La plupart des habitants de la commune de Koungou ont découvert qu’une nouvelle mosquée se construisait à Longoni lorsqu’un groupement de citoyens avait bloqué la circulation le 25 septembre 2020. Le nord de l’île avait été paralysé toute la matinée par trois barrages, dont l’un de pneus enflammés, provoquant la grogne des automobilistes, quand on en apprenait la raison : la construction d’une mosquée avait été empêchée. Une énième histoire de foncier.

Celui, ou plutôt ceux, qui se revendiquent propriétaires, venaient en effet d’introduire d’une action en justice, après avoir fait passer l’huissier sur leur terrain. D’où la colère de l’initiateur des travaux, M. Zakaria, qui avait sensibilisé autour de lui des poseurs de pneus sur bitume.

Le jugement du 12 janvier 2021 ordonnant la destruction

Les héritiers d’Ahmed Mohamed qui se revendiquent propriétaires, exhibent de multiples documents, dont seuls des experts peuvent séparer le bon grain de l’ivraie. Ils remontent en effet dans l’Histoire, et relèvent de plusieurs législations, comorienne, malgache et française. Justement, ils ont confié leur dossier à des géomètres experts, et Mayotte Topo semble catégorique : le terrain concerné « T1035 a bien fait l’objet d’une liquidation successorale », le titre foncier devient dès lors « inattaquable et imprescriptible ».

D’autre part, les propriétaires affichés nous font savoir qu’une partie de ce terrain a été vendu à l’Etat pour y construire le lycée de Longoni, « c’est bien que nous en sommes propriétaires ». Ils expliquent payer des impôts fonciers sur l’ensemble des terrains, « 22.000 euros, et bien qu’ils soient squattés ».

En l’an 2000, un duplicata à Mayotte réactualise le vieux titre de propriété

Le minimum syndical pour les voix du paradis

A deux reprises, ils ont mandaté un huissier de justice pour établir un constat. Le 3 septembre 2020, ce dernier note : « Je ne constate aucun ouvrier, ni aucun affichage de permis de construire ». Des travaux, « 6 plots en béton d’ou sortent des fers à béton », sont engagés « le long de l’école ».

Apercevant 3 hommes sur place, l’huissier interroge, « qui construit à cet endroit et sans permis de construire ? », on lui répond, « C’est la population, et il n’y a pas besoin de permis de construire puisque c’est pour Dieu. » Il s’enquiert du titre.

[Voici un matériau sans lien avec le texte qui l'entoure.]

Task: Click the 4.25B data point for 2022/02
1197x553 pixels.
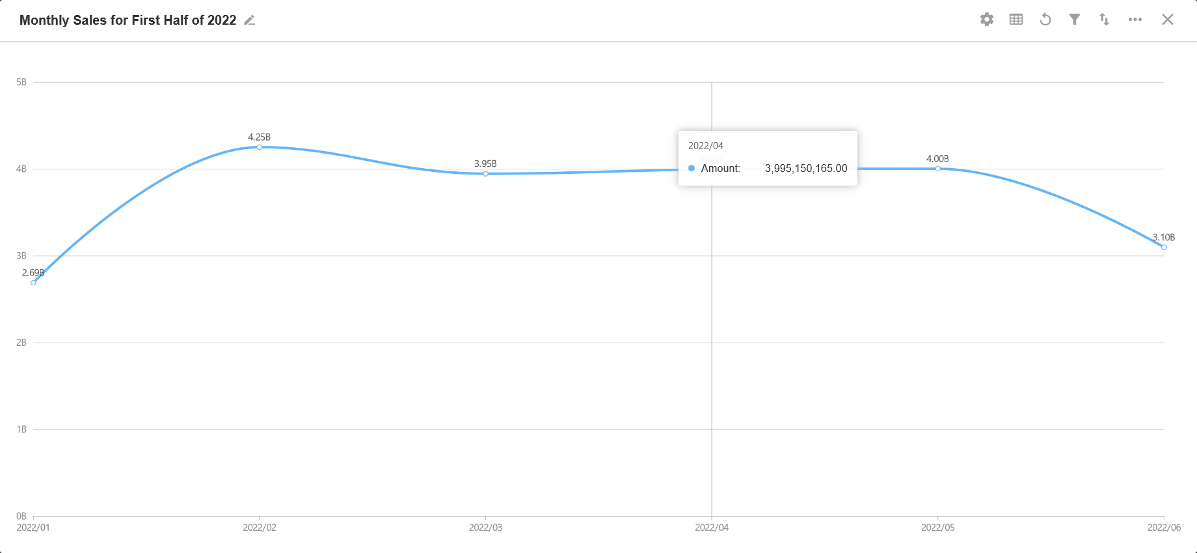Action: (x=260, y=147)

Une des personnes montre un acte de vente d’Ahmed Mohamed au CD en 1981. Mais l’huissier relève qu’il ne s’agit pas de la bonne parcelle, le titre présenté est le 632-DO alors que le plan cadastral fait état de T 1035.

Un des propriétaires qui nous a contacté, Ahmed Ibrahim, ironise : « Que notre adversaire veuille aller au paradis en construisant une mosquée, d’accord, mais il y a des règles à respecter, même pour les voix du paradis, et surtout, il devrait éviter dans ce cas de barrer les routes ! »

Un habitant du village maugrée, « comme s’il n’y avait pas assez de mosquée où prier chez nous ! ».

La circulation avait été empêchée toute la matinée le 25 septembre 2020

Un jugement de Salomon

Pour les bâtisseurs de mosquée, le foncier n’est pas clair. En dépit des affirmations des géomètres experts, ils soutiennent qu’il y a eu cession au Département.

A la suite du dépôt de plainte des propriétaires, les juges du Tribunal Judiciaire ont épluché les documents et ont eu eux-aussi du mal à y voir clair. Mais, ce qu’ils n’ont surtout pas vu, ni même aperçu, c’est le permis de construire, « un trouble manifestement illicite » défendu par « le motif ‘qu’il n’y a pas besoin de permis puisque c’est pour Dieu’ », énoncent-ils dans leur décision du 12 janvier 2021. Ils ordonnent par conséquent l’expulsion de M. Zakaria de la parcelle, ainsi que de l’entreprise qui y construit, et la démolition des travaux existants, et la remise en état du terrain, « dans un délai de 15 jours et sous astreinte de 500 euros par jour de retard », et par infraction : leur présence sur le terrain et la remise en état.

Pour trancher sur le titre de propriété, « attendu que les nombreuses pièces produites de part et d’autre ne permettent pas au juge des référés de trancher sans le moindre doute », les juges ordonnent une expertise aux frais de M. Zakaria, « aux fins de prévenir toute contestation de l’expertise ».

Les voix de la Justice étant pénétrables, on attend la suite de la qualification foncière et d’un nouveau jugement avec ferveur.